#### [PROBLEM DETAILS]
Write the data out again, character for character, with no images.

#### [GIVEN RECORDS]
----

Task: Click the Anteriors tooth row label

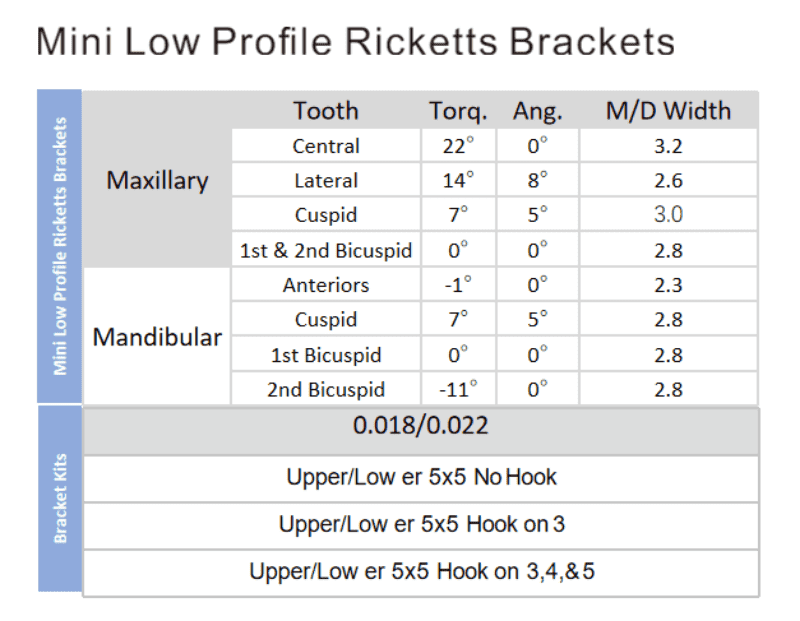Action: point(326,285)
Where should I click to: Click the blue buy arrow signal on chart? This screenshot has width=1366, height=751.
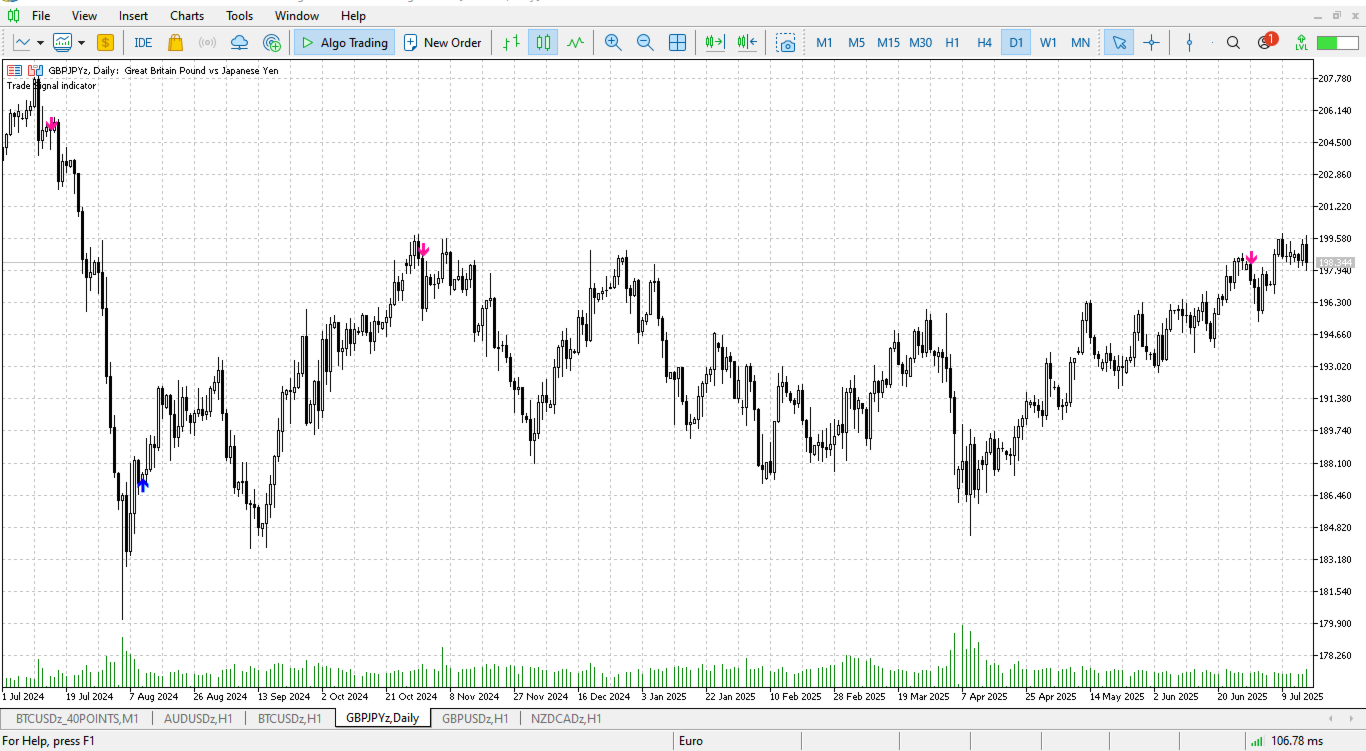[x=143, y=484]
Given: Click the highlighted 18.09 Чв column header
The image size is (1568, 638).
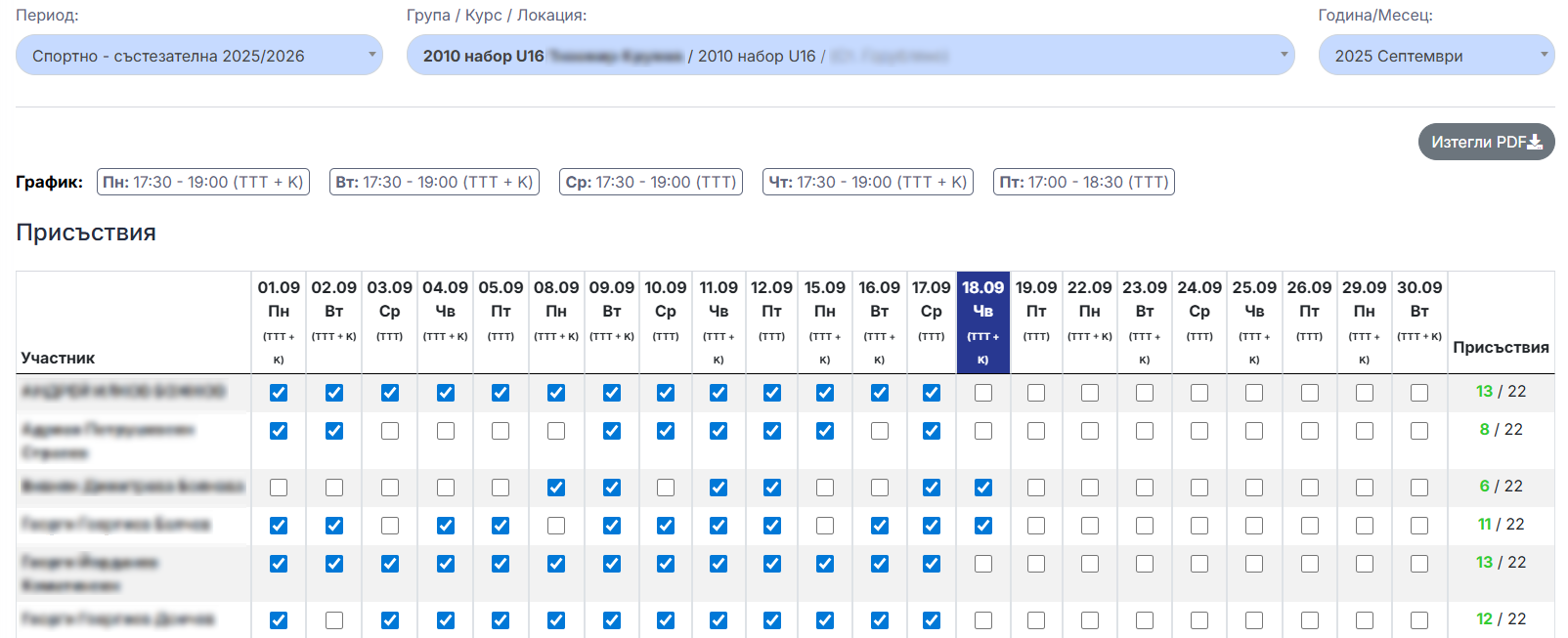Looking at the screenshot, I should [983, 322].
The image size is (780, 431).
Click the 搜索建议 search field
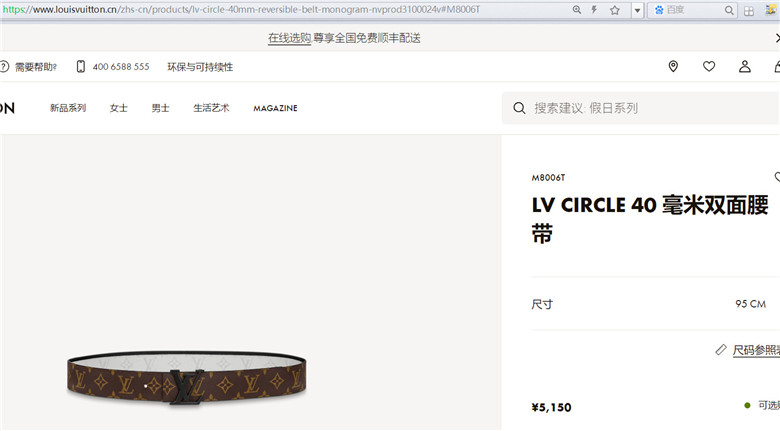pyautogui.click(x=641, y=108)
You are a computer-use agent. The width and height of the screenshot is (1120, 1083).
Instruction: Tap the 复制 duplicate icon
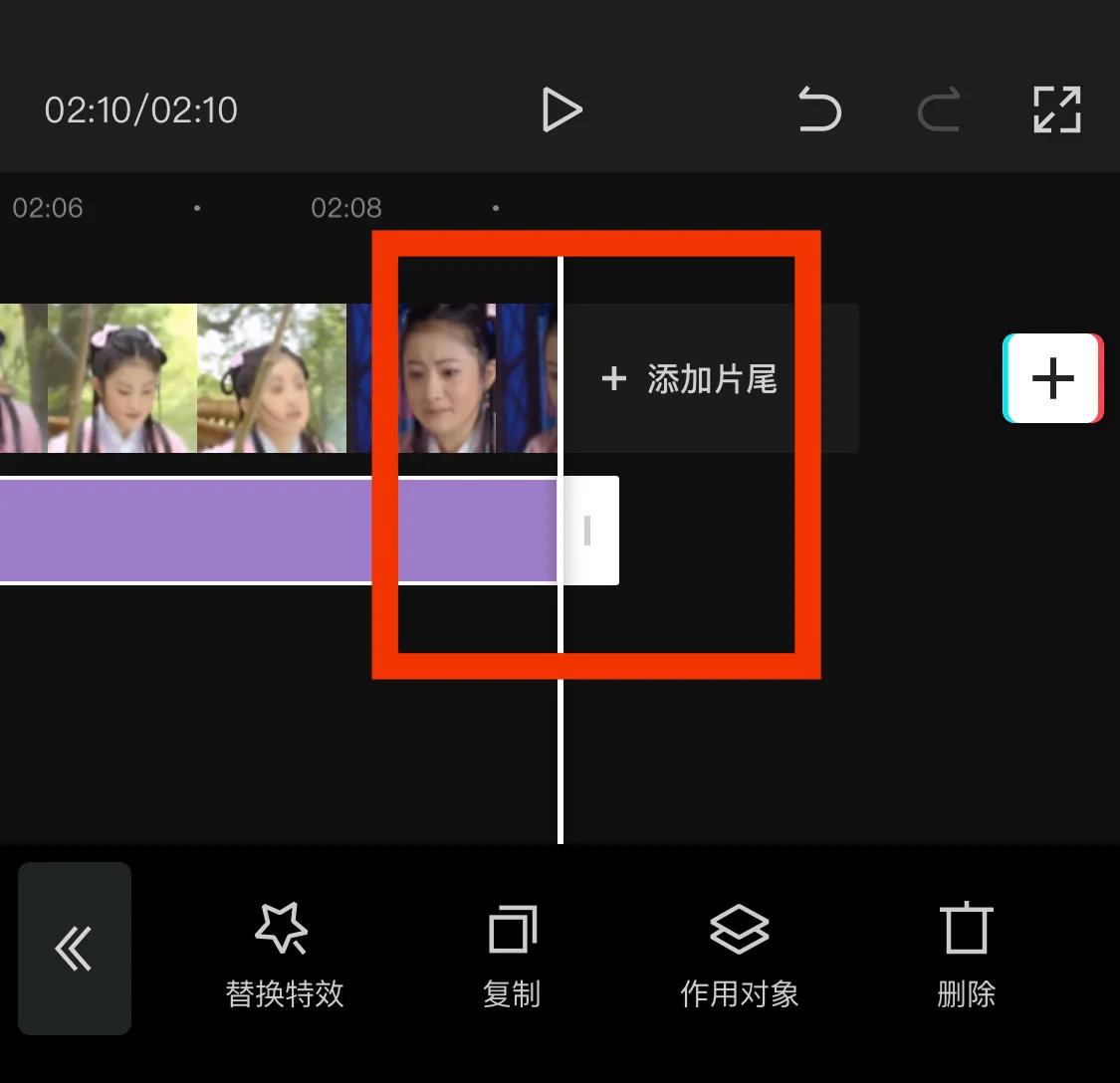[x=511, y=928]
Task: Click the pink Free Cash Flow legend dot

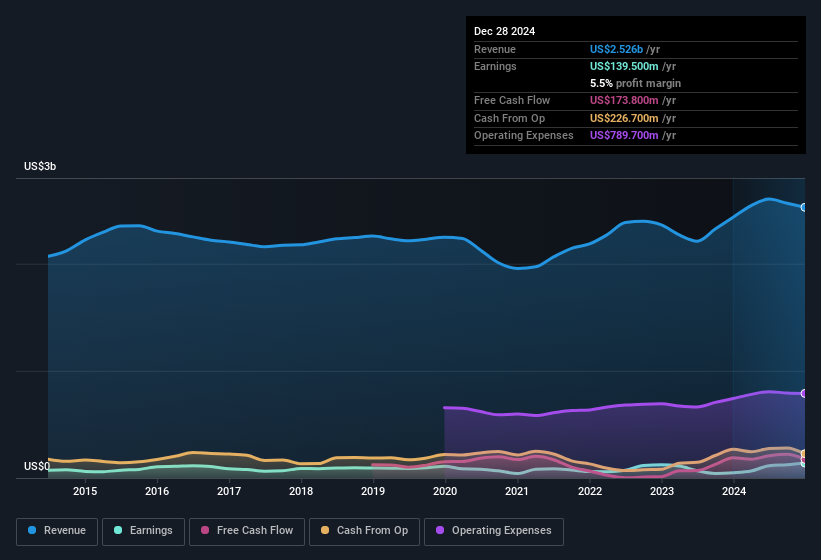Action: point(205,530)
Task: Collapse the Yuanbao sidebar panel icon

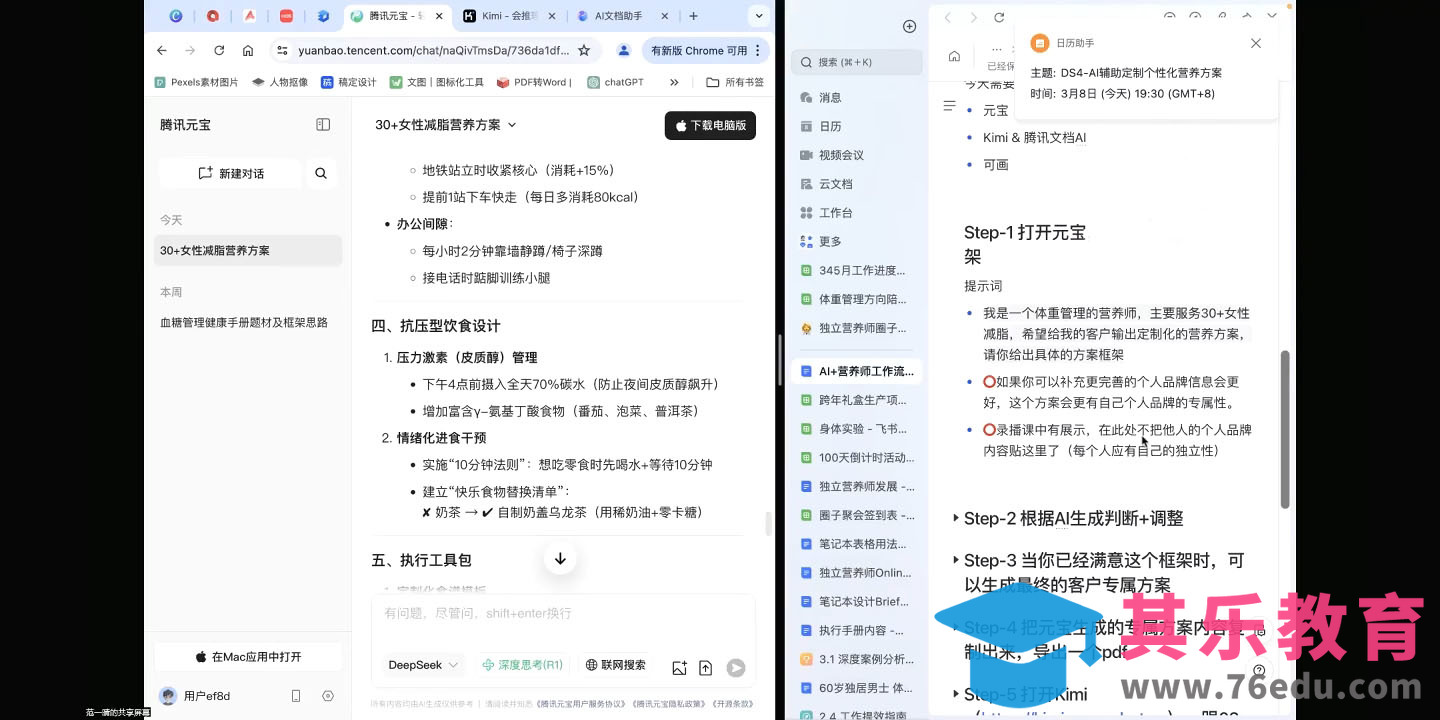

----

#### [RESPONSE BOX]
Task: Click the Anteriors tooth row label

Action: point(326,285)
Where should I click to: Click the blue buy arrow signal on chart? This screenshot has width=1366, height=751.
[x=143, y=484]
Given: Click the highlighted 18.09 Чв column header
The image size is (1568, 638).
Looking at the screenshot, I should [983, 322].
The image size is (780, 431).
Click the 搜索建议 search field
pyautogui.click(x=641, y=108)
You are a computer-use agent. The width and height of the screenshot is (1120, 1083).
Instruction: Tap the 复制 duplicate icon
[x=511, y=928]
Task: Click the pink Free Cash Flow legend dot

Action: point(205,530)
Task: Collapse the Yuanbao sidebar panel icon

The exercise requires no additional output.